L’agence Fitch vient de ramener la dette publique française en catégorie AA. Certains doutent que les agences de notation aient suffisamment d’expertise pour noter les titres publics des grands pays avancés, ce que démontre la relative atonie des marchés lors des dégradations de notations souveraines : malgré la baisse de leur notation, les titres publics continuent de jouer le rôle d’actif sûr et leur taux d’intérêt demeurent historiquement faibles. Ces détériorations ne sont toutefois pas sans avoir des conséquences sur l’activité réelle. En effet, si les agences de notation baissent la note d’un Etat ou menacent de le faire, celui-ci est incité à resserrer sa politique budgétaire pour maintenir la confiance sur les marchés obligataires. Un tel resserrement budgétaire freine la demande globale, en particulier si l’économie était initialement en récession, or la croissance économique demeure le principal déterminant de la soutenabilité de la dette publique. La récession complique également l’assainissement budgétaire en réduisant les recettes fiscales, rendant ainsi l’endettement public encore moins soutenable. La dégradation de la notation souveraine se trouve ainsi justifiée ex post. La poursuite de la récession et la nouvelle détérioration des finances publiques incitent alors les agences de notation à dégrader de nouveau la notation souveraine et d’enfermer le pays dans un cercle vicieux d’austérité budgétaire et de récession.

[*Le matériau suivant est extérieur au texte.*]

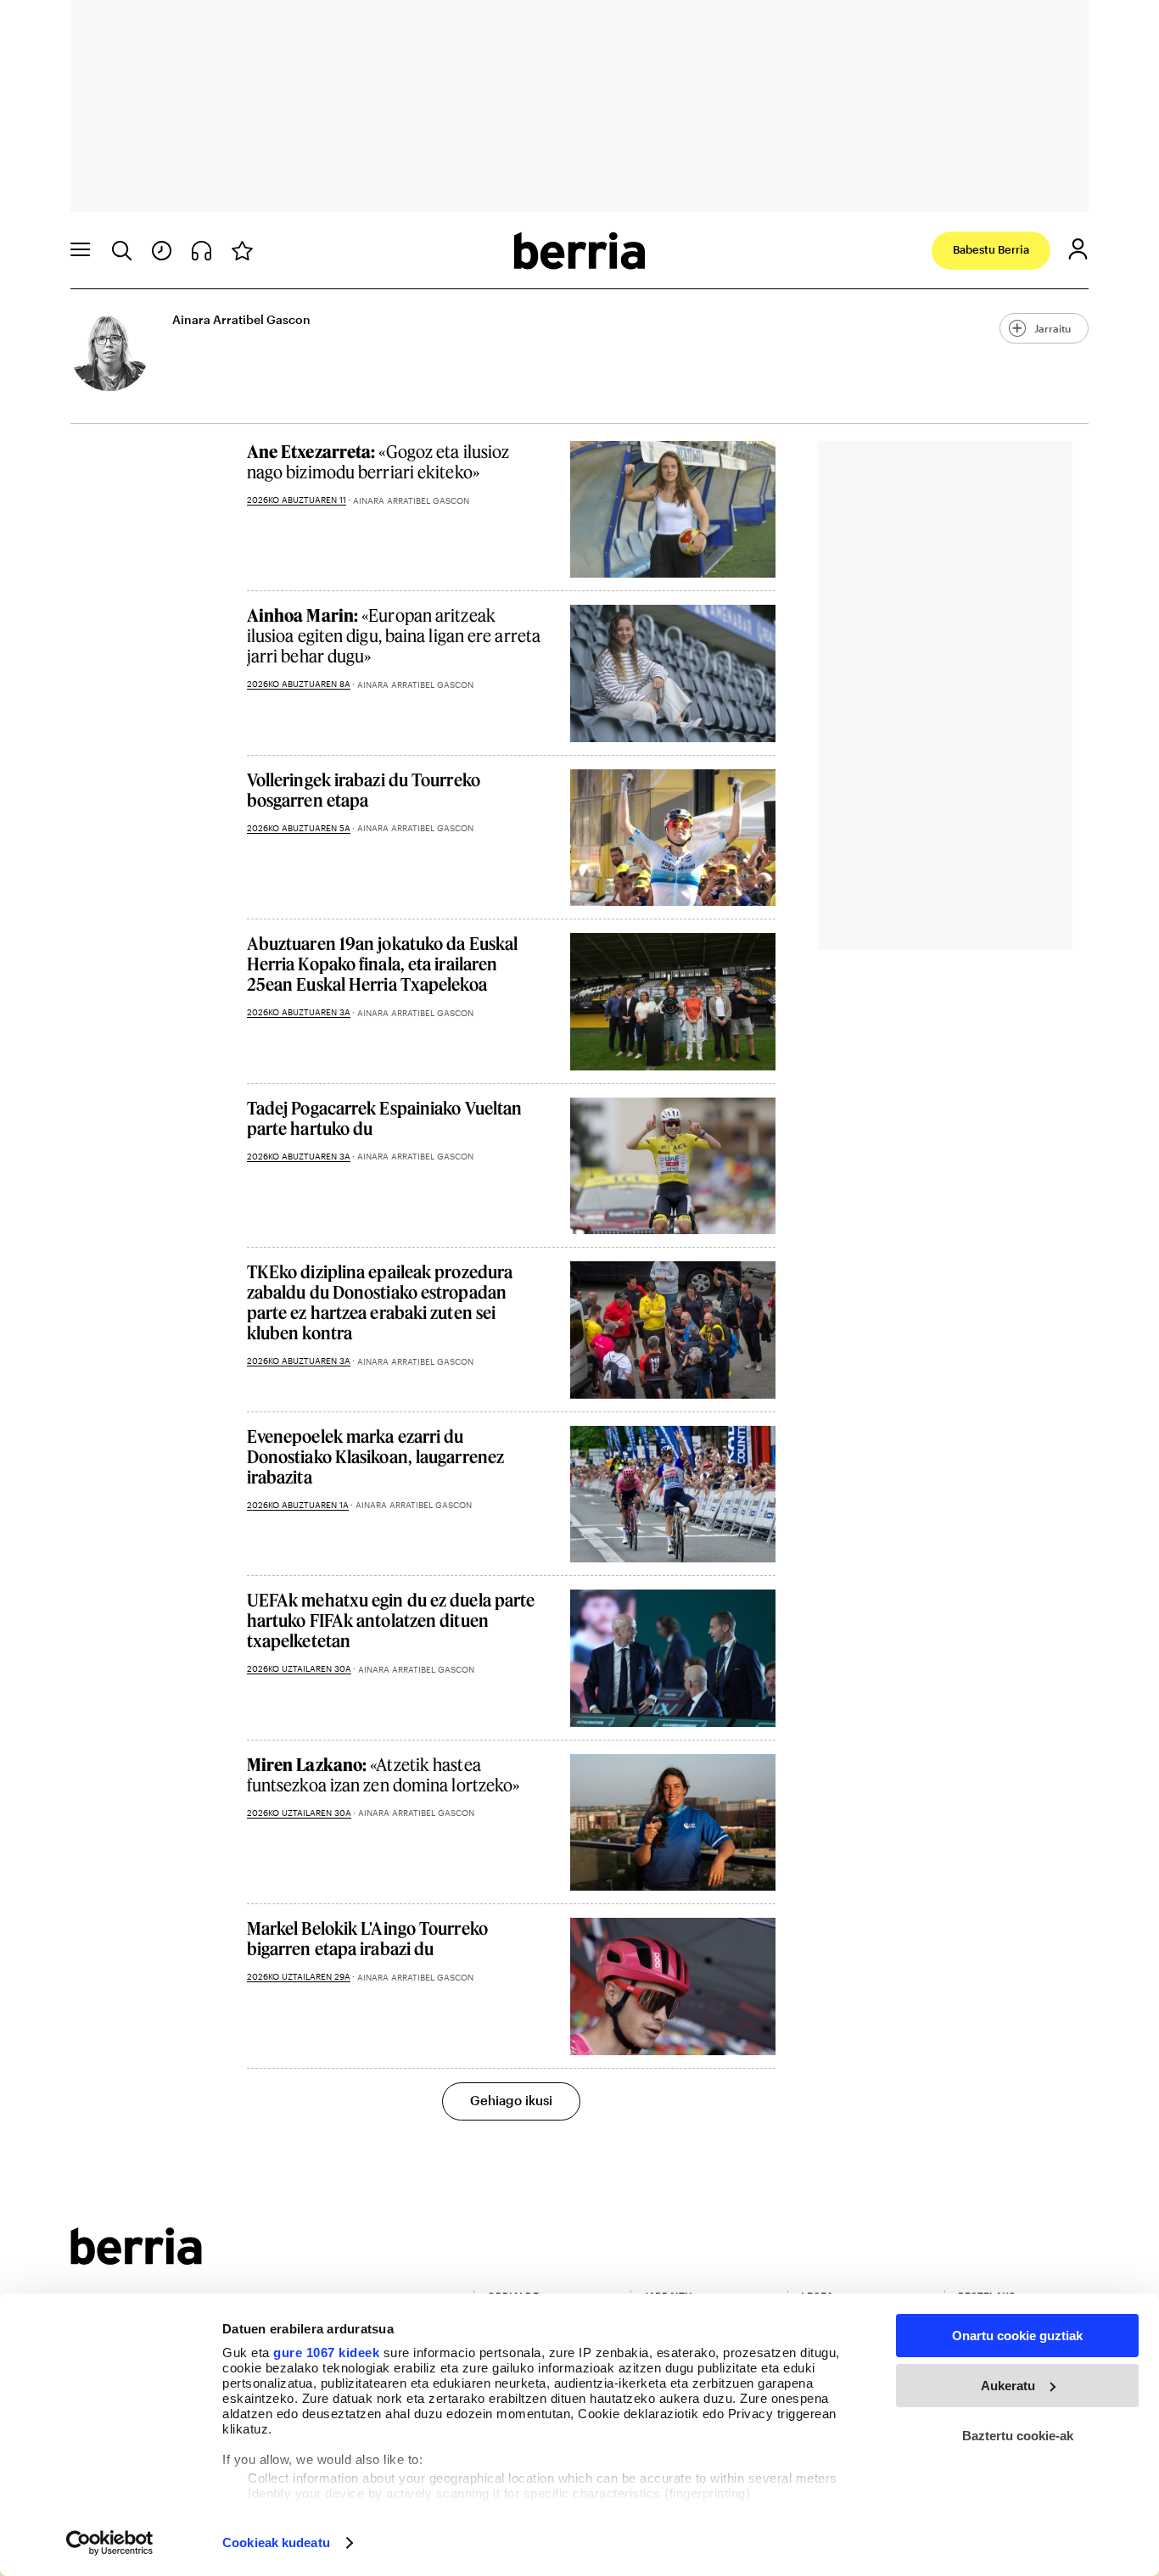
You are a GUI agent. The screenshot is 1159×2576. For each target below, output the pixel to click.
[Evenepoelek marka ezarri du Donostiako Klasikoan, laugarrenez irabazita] (672, 1494)
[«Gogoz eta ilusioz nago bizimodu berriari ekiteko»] (672, 509)
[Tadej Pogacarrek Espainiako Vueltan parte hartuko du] (672, 1166)
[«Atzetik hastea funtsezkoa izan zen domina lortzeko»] (672, 1822)
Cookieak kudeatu (276, 2542)
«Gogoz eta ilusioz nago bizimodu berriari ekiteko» (378, 461)
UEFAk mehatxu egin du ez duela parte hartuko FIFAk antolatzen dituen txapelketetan (391, 1620)
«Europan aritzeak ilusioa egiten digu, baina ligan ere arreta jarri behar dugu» (393, 635)
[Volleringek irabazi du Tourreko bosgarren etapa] (672, 837)
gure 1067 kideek (326, 2352)
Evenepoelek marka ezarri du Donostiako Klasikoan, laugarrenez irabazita (375, 1456)
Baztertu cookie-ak (1017, 2435)
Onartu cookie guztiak (1017, 2335)
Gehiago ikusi (511, 2100)
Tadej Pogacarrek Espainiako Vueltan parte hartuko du (385, 1118)
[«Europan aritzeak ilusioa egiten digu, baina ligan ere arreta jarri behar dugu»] (672, 673)
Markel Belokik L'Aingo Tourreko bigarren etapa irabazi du (367, 1938)
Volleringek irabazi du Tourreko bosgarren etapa (363, 789)
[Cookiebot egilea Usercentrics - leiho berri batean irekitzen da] (110, 2543)
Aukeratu (1008, 2385)
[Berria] (136, 2259)
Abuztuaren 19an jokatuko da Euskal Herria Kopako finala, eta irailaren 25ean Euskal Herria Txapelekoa (382, 963)
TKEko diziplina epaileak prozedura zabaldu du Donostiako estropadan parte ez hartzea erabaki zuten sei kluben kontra (379, 1302)
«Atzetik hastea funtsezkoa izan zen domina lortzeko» (383, 1774)
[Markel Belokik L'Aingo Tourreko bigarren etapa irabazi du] (672, 1986)
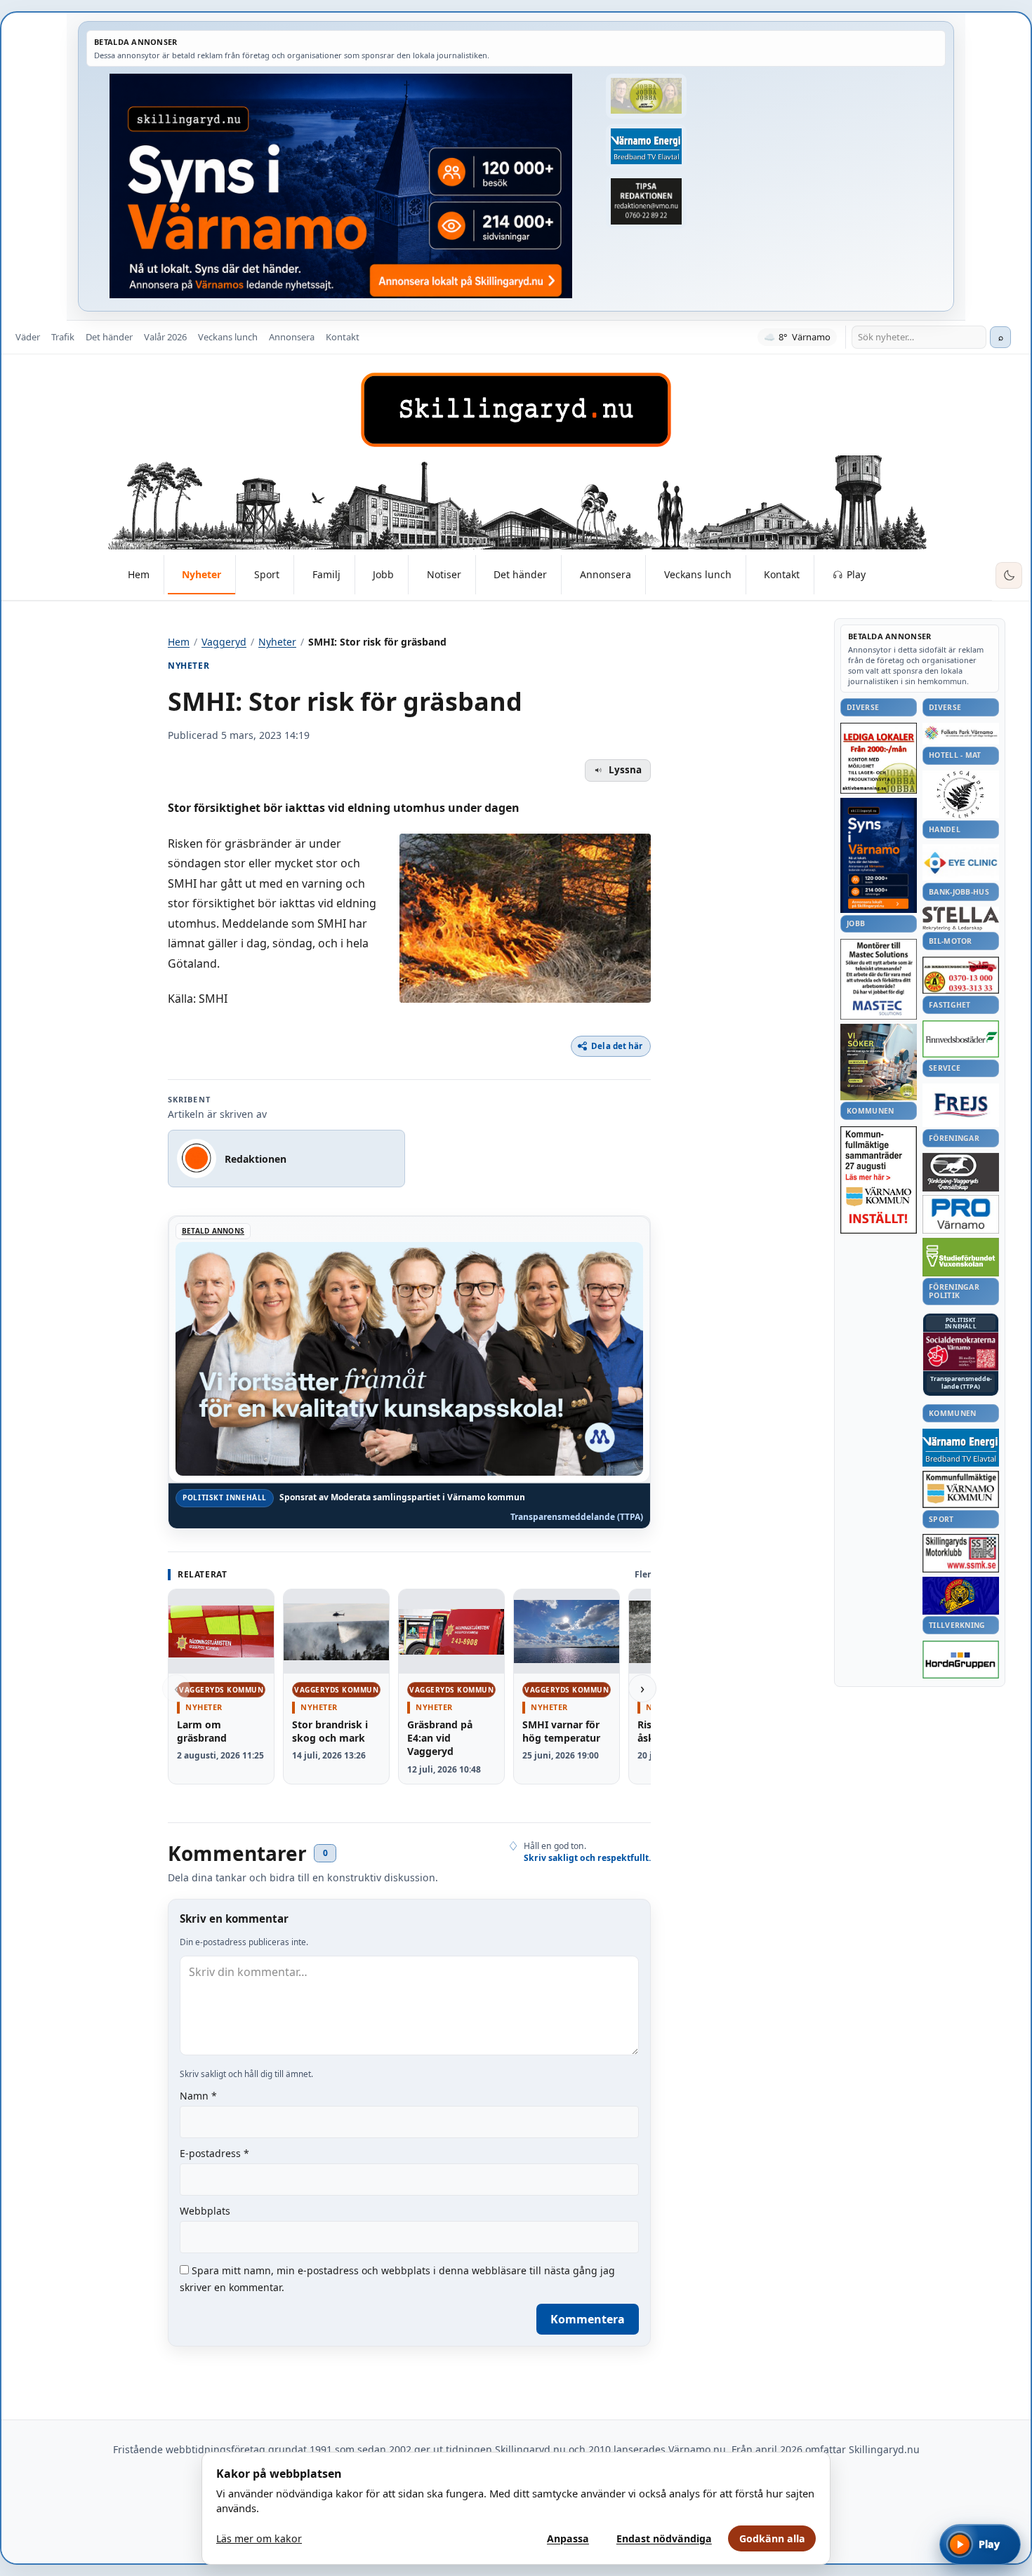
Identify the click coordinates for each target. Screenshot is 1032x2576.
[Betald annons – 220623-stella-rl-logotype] (960, 918)
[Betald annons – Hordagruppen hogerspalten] (960, 1660)
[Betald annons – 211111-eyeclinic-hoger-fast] (960, 862)
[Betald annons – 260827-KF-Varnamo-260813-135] (878, 1180)
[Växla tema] (1008, 575)
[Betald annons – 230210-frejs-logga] (960, 1105)
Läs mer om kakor (259, 2538)
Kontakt (342, 337)
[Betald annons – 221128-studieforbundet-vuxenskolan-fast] (960, 1257)
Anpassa (568, 2538)
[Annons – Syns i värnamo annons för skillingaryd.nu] (340, 186)
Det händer (109, 337)
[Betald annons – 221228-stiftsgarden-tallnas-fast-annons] (960, 794)
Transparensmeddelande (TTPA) (576, 1517)
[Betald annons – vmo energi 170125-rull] (960, 1448)
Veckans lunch (228, 337)
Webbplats (205, 2210)
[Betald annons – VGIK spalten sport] (960, 1596)
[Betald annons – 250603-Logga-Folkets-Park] (960, 734)
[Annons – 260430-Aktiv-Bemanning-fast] (646, 96)
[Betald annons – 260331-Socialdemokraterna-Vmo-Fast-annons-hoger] (960, 1351)
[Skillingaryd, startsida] (516, 410)
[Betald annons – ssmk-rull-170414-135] (960, 1553)
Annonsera (292, 337)
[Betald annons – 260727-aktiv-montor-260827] (878, 1062)
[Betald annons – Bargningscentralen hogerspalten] (960, 975)
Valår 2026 (165, 337)
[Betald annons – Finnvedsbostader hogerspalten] (960, 1038)
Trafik (62, 337)
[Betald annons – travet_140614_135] (960, 1172)
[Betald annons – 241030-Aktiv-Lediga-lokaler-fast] (878, 758)
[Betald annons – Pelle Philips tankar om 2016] (646, 146)
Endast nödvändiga (664, 2538)
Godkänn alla (772, 2538)
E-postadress (214, 2153)
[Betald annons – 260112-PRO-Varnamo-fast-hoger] (960, 1214)
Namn (198, 2095)
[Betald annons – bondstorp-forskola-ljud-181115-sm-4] (646, 201)
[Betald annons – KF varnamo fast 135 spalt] (960, 1489)
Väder (27, 337)
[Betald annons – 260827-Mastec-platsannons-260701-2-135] (878, 979)
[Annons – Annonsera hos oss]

En utilisant les données de l’agence Standard & Poor’s, Carmen Broto et Luis Molina (2014) observent les « cycles de notation » (rating cycles) à partir d’un échantillon de 67 pays, dont 43 pays émergents. Un cycle de notation complet comprend une phase de dégradation de la note (allant d’un pic à un creux), suivie par une phase d’amélioration où la notation souveraine est ramenée à la hausse, toutefois sans forcément revenir à son niveau initial. Sa périodicité n’est pas nécessairement liée aux cycles d’affaires. Les changements de notation souveraine sont fortement asymétriques, dons la mesure où les phases de dégradation sont plus abruptes et plus rapides que les phases d’amélioration. En d’autres mots, lorsqu’un pays perd sa notation, il lui faut beaucoup de temps pour la retrouver.
Cette asymétrie pourrait s’expliquer par le fait que les signaux sur lesquels les agences se basent pour établir leur notation présentent elles-mêmes une certaine asymétrie. Beaucoup d’études suggèrent toutefois que les agences de notation n’ajustent pas de façon systématiquement leur notation aux indicateurs domestiques. D’une part elles ne répondent aux indicateurs domestiques qu’après un certain délai. Par exemple, Giovanni Ferri et alii (1999) ont analysé la crise asiatique de 1997 et ont constaté que les agences de notation, qui avaient échoué à prédire l’arrivée de la crise, avaient des incitations en termes de réputation à davantage dégrader la notation de ces pays que ne le justifiaient les fondamentaux, ce qui contribua alors à amplifier la crise. De même, les agences de notation ont joué un rôle déterminant dans l’accumulation des déséquilibres qui menèrent à la Grande Récession (en maintenant une bonne note pour des produits risqués) et dans l’aggravation de la crise qui en résulta (en dégradant rapidement les notations des produits structurés risqués, puis celles de certains Etats). Ainsi, les agences de notations seraient excessivement sensibles aux fondamentaux durant les phases de dégradation de note. D’autre part, il se pourrait que les agences soient incitées à donner les notations les plus stables possible, et ce au prix d’un manque de précision. Par conséquent, tant que les fondamentaux changent peu, la notation reste stable, mais si les fondamentaux se dégradent, la notation est rapidement dégradée, ce qui est susceptible de générer de puissantes turbulences sur les marchés des capitaux.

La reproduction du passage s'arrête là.